START SOURCE DATA
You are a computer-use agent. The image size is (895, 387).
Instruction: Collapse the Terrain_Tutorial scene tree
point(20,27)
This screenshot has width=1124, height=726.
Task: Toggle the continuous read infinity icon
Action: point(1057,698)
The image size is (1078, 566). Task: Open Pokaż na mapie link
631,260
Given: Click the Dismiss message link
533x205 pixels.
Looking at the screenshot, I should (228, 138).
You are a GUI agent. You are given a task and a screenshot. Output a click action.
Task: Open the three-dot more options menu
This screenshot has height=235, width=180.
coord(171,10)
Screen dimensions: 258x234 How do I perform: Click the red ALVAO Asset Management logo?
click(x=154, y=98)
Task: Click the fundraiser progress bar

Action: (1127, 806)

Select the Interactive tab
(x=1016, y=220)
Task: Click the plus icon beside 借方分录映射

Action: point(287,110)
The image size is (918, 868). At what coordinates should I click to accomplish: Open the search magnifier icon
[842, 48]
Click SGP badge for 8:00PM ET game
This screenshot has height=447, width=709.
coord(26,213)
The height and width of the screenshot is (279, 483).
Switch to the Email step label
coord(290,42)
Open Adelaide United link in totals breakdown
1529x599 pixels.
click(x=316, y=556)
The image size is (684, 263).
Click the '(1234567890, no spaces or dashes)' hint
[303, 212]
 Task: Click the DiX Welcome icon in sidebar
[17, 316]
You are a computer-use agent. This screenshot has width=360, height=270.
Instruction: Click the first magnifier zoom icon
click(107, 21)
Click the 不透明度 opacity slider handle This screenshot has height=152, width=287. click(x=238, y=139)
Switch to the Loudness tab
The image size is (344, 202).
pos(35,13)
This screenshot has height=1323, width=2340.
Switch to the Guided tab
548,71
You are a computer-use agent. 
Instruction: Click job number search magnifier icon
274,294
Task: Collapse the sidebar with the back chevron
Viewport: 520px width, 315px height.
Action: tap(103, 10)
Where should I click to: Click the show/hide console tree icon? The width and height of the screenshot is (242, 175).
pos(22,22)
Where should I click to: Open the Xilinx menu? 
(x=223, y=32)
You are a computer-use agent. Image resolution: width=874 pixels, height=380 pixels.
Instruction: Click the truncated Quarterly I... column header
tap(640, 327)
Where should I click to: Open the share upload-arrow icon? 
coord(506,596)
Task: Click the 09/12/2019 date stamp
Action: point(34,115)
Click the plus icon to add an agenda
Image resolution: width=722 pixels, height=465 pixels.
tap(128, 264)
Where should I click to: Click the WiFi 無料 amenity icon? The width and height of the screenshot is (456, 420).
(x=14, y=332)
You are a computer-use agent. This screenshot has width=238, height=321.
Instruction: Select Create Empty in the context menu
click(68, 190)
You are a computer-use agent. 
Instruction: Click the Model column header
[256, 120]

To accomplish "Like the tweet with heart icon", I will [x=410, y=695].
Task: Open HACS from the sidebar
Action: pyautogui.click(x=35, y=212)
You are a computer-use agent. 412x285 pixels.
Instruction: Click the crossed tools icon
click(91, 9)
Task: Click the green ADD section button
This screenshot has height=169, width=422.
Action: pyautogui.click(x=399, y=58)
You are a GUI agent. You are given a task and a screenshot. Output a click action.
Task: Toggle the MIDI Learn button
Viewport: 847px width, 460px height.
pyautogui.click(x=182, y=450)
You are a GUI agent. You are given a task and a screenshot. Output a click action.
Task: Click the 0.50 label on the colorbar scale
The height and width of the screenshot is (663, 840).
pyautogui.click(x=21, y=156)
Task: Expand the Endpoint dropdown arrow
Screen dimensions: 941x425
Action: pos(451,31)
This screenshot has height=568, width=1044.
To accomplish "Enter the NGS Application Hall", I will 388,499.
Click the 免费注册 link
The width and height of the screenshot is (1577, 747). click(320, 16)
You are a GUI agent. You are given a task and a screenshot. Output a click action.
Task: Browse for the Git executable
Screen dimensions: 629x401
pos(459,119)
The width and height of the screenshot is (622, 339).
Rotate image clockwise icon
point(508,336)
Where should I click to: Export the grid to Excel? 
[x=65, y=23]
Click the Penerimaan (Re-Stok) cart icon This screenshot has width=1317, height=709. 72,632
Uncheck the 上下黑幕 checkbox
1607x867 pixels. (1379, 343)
END SOURCE DATA
*WHAT IS BEING ASKED*
Check each line of the data above, and please copy the ones in which the string "computer" occurs.

*RESPONSE*
You are a computer-use agent. The image size is (895, 387).
You are a computer-use agent. This screenshot has width=360, height=270.
You are a computer-use agent. 
You are a computer-use agent. Image resolution: width=874 pixels, height=380 pixels.
You are a computer-use agent. This screenshot has width=238, height=321.
You are a computer-use agent. 
You are a computer-use agent. 412x285 pixels.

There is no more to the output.